UPDATE dbo.gesch_gzp
SET red_ges=1
WHERE uitg_verr_id IN (
SELECT DISTINCT(uitg_verr_id)
FROM dbo.gzp_flagging_2
WHERE flag BETWEEN 2200 AND 2299
AND flag IN (
SELECT flag
FROM flagging
WHERE lts=1
)
)
OPTION(MAXDOP 1)
So I'm wondering if there is a way to rewrite this stored procedure to prevent it from hanging. Complicating matter is that this troubled update query happens to be at the end of a long program which takes >24 hours to execute. And executing the update query itself does not reproduce the problem (it takes a few minutes), so this makes testing a difficult thing.

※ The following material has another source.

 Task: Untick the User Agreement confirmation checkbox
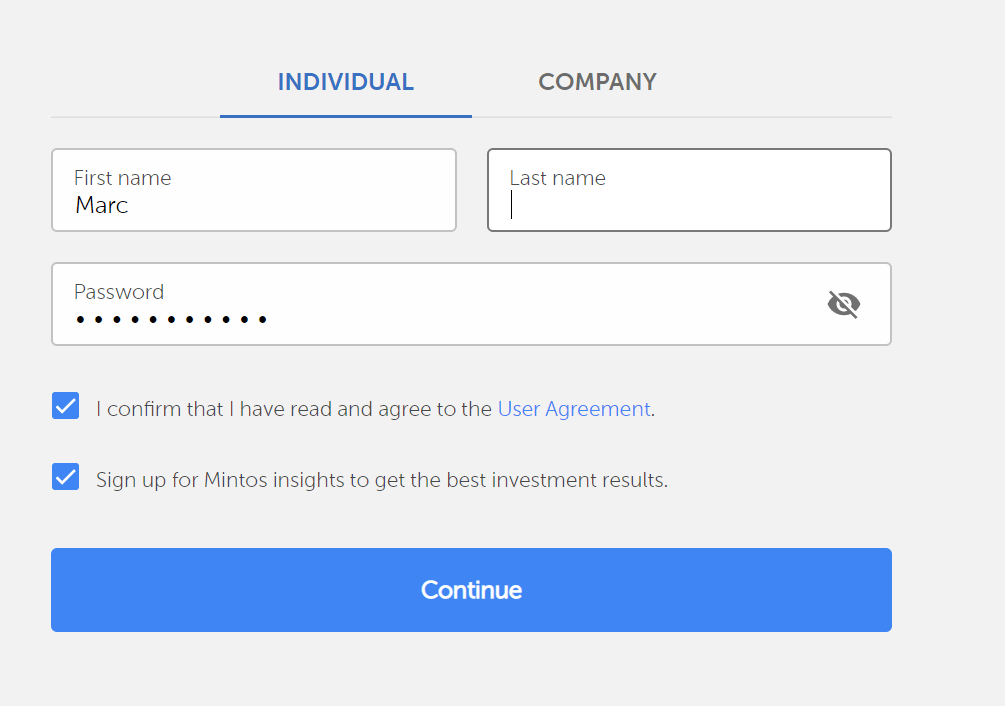pyautogui.click(x=66, y=406)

You can rewrite the UPDATE statement like this:
UPDATE gg
SET gg.red_ges = 1
FROM dbo.gesch_gzp gg
INNER JOIN dbo.gzp_flagging_2 gf2 ON gg.uitg_verr_id = gf2.uitg_verr_id
INNER JOIN flagging f ON gf2.flag = f.flag
WHERE gf2.flag BETWEEN 2200 AND 2299
AND f.lts = 1
However, I wouldn't think that would necessarily fix your issue. You need to check what is actually happening while it is hanging. If you don't have any blocking monitoring set up, start by running exec sp_who2 while your query is hanging and check the BlkBy column to see what SPID is blocking. Once you have the SPID you can find what SQL is blocking it and refactor your SQL.